Pour le ministre Mpanda, l’ambition place le secteur au cœur d’un double multidirectionnel.

«La revisitation du cadre légal et réglementaire, la modernisation des services, la relance des activités économiques comme la Banque postale, la boîte postale et le code postal, la valorisation du patrimoine foncier et immobilier de la Société congolaise des postes et télécommunications (SCPT)», a-t-il expliqué,avant d’évoquer «la fracture numérique entre zones urbaines et rurales, l’insuffisance des infrastructures, la faible couverture nationale, le déficit des terminaux abordables, la mauvaise qualité des services, décriée par la haute autorité, les contradictions légales et réglementaires, la nécessité de trouver des financements pour l’opérateur public, la création des conditions pour attirer davantage l’investissement privé, la problématique du climat des affaires».

A en croire le ministre des Postes et télécommunications, un pacte sera signé avec des partenaires du secteur pour rencontrer et accompagner la vision de la RDC. Cet engagement, selon lui, s’articule autour des 5 piliers constituant les missions cristallisées dans le Programme d’action du Gouvernement.

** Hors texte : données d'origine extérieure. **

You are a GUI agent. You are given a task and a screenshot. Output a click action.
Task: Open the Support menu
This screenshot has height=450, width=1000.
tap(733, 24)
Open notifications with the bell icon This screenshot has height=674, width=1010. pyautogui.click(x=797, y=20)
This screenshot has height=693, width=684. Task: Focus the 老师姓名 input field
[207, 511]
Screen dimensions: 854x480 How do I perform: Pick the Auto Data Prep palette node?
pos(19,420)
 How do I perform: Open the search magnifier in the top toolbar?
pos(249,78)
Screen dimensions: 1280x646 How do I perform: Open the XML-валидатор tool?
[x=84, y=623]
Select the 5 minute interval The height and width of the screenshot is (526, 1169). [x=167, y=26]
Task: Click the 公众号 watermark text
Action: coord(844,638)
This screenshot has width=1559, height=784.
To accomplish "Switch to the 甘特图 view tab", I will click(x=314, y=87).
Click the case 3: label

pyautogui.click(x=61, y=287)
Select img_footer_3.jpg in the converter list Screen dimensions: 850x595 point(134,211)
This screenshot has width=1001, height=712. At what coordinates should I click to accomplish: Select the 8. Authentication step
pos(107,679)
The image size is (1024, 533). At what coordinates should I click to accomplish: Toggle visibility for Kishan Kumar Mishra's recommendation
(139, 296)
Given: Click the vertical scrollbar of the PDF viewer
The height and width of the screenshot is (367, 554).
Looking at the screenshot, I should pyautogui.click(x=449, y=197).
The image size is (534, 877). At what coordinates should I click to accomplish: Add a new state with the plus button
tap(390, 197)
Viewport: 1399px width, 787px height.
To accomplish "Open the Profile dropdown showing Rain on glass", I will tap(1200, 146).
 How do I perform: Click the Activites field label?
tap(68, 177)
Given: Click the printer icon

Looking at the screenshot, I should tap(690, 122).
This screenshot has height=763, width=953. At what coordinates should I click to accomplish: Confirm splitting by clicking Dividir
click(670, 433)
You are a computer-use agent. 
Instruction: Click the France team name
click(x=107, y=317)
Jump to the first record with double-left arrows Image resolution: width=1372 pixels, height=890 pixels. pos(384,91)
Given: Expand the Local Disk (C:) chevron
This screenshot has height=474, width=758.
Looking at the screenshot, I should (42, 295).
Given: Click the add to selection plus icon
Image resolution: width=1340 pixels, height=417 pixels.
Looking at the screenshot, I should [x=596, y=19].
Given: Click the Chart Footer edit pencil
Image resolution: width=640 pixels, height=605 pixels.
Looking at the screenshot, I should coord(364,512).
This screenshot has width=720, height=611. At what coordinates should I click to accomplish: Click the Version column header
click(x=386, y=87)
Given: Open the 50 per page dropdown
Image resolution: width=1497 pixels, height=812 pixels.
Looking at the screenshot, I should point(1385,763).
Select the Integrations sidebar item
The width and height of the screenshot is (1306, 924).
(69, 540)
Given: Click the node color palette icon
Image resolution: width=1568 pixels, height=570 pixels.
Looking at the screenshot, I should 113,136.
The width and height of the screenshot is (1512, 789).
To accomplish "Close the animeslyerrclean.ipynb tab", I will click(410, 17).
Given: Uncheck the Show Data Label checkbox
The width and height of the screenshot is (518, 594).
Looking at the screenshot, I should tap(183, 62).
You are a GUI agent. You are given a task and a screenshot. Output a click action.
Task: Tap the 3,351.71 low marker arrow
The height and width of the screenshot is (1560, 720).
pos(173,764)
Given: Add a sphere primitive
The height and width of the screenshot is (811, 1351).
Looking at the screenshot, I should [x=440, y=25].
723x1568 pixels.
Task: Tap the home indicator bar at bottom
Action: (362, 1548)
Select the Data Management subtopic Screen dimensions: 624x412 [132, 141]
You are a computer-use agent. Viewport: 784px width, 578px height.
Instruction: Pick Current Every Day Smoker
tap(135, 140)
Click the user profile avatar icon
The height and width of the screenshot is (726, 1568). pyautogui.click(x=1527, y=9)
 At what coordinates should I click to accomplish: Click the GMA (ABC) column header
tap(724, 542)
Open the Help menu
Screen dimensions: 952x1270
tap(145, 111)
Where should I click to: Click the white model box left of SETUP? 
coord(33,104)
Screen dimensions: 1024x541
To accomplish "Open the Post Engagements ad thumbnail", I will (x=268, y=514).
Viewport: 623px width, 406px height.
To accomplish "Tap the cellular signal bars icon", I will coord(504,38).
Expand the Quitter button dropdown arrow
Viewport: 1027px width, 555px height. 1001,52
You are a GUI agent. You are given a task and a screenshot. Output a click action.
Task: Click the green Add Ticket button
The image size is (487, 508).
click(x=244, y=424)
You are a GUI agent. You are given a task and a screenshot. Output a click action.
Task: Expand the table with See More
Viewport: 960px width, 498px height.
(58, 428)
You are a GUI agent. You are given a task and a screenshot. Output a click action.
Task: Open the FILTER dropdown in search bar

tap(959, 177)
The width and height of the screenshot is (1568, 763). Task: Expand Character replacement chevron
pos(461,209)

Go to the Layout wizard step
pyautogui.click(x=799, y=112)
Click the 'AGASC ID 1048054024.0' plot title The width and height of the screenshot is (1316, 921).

«Ces premiers états généraux des Postes et télécommunications, depuis l’accession de notre pays à l’indépendance, que nous tenons sous votre haut patronage, constituent un cadre de discussions et d’échanges entre les parties prenantes de l’écosystème des Postes et Télécommunications. Ils interviennent à un moment crucial de l’histoire de notre pays, où le numérique, les Nouvelles technologies de l’information et de la communication ainsi que les Services postaux, ne sont plus de simples outils, mais de véritables leviers de transformation économique et sociale de la RDC», a conclu José Mpanda.